Nous sommes partis en Espagne, où j’avais une tante. Nous avons essayé de bosser mais c’était impossible, donc nous sommes revenus en France. Nous avons fait les marchés, gagnant juste de quoi nous nourrir et payer les clopes. Mon compagnon a fini par prendre une fausse identité, celle de son cousin, et nous sommes revenus à Paris. J’ai entrepris une formation, lui un travail d’enquêteur à la Sofres. Mais nous avions toujours la peur au ventre. A chaque instant, chaque retard de 5 minutes, tu t’attends à ne pas le revoir. Ça prend de l’ampleur chaque jour, ça te ronge. Mais ça te soude aussi encore plus, nous étions inséparables. Comme il avait aussi la nationalité canadienne, il est parti là-bas, à contre cœur mais c’était la seule issue : j’ai bidouillé la photo d’un passeport et il s’est présenté à l’embarquement. Il est passé et je suis allée le rejoindre au Québec où j’ai passé trois ans.
Avez-vous reconstruit une vie au Canada ?

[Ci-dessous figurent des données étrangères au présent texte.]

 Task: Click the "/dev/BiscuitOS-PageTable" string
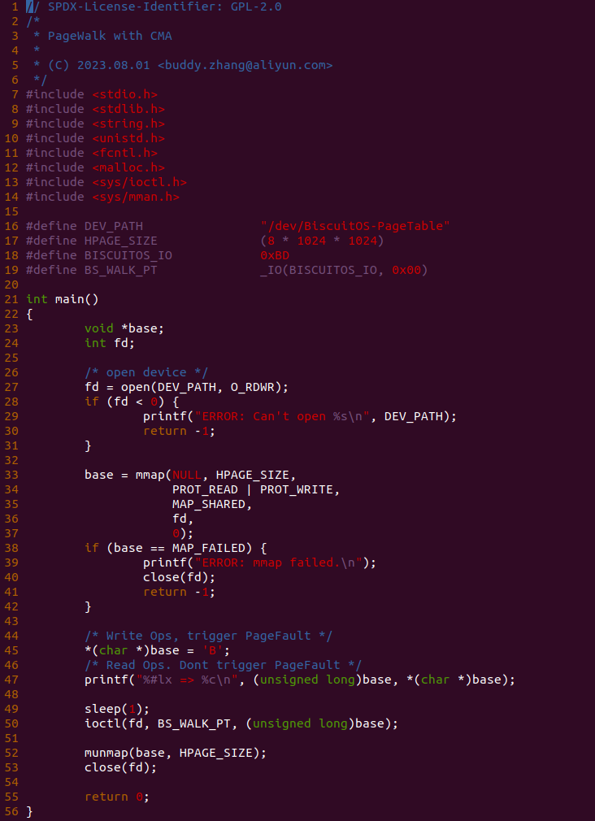(x=355, y=226)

Il a monté une petite boîte avec un copain et je bossais avec eux, ça marchait pas mal. Mais toute notre histoire était compliquée. Quand tu as vécu dans une passion de dingue, mais essentiellement avec des échanges épistolaires, que tu te retrouves dans la réalité mais en cavale, dans l’angoisse permanente, il n’y a plus de place pour te lâcher et te retrouver vraiment. Nous sommes restés dix ans ensemble : trois mois avant d’être arrêtés, quatre ans et demi séparés par la détention, puis cinq ans en cavale. Je suis allée au bout de mes limites pendant cette période, j’ai beaucoup appris sur moi-même, mais je me suis aussi perdue. J’ai finalement décidé de rentrer en France. Il fallait que je le quitte, mais la passion restait telle, qu’un océan n’était pas de trop pour nous séparer. Il est rentré un an après, il s’est constitué prisonnier, il a terminé sa peine. Après la prison, il n’a pas réussi à s’en sortir, il avait été brisé par l’inaction et l’impuissance de la détention. Il est reparti dans des paradis artificiels, a repris de la coke et aussi beaucoup d’alcool. Il s’est suicidé il y a deux ans, sans avoir pu retrouver ses marques dans la société.

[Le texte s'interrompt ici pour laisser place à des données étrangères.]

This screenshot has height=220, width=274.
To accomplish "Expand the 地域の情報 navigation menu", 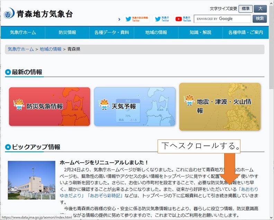I will click(156, 32).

De votre côté, vous avez réussi à refaire votre vie ?
Quand je suis rentrée du Canada, j’ai commencé à penser à moi et à l’avenir. Je voulais travailler dans le social, parce que c’était déjà un peu ce que je faisais spontanément. Je suis devenue éducatrice spécialisée et j’ai travaillé longtemps auprès de toxicomanes, puis dans une association d’aide aux sortants de prison, et aujourd’hui dans l’hébergement et la réinsertion sociale.

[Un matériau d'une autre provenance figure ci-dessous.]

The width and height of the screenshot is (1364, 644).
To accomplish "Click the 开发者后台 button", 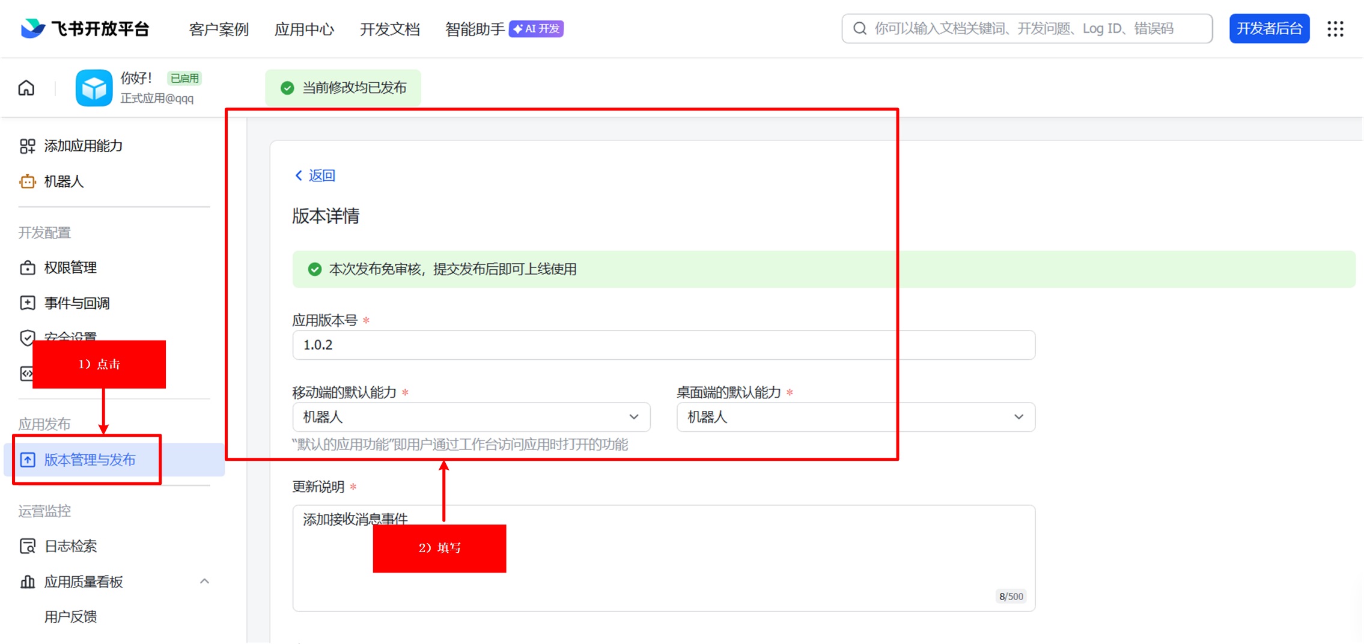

Je sais à quel point la question du logement est déterminante à la sortie de détention. Il faudrait aussi donner la possibilité aux gens de faire leurs propres choix, plutôt qu’essayer de les faire entrer dans une norme qui n’est pas la leur. Les détenus devraient voir beaucoup plus de psychologues et d’éducateurs, afin de profiter de cette période de réclusion pour avancer et non régresser.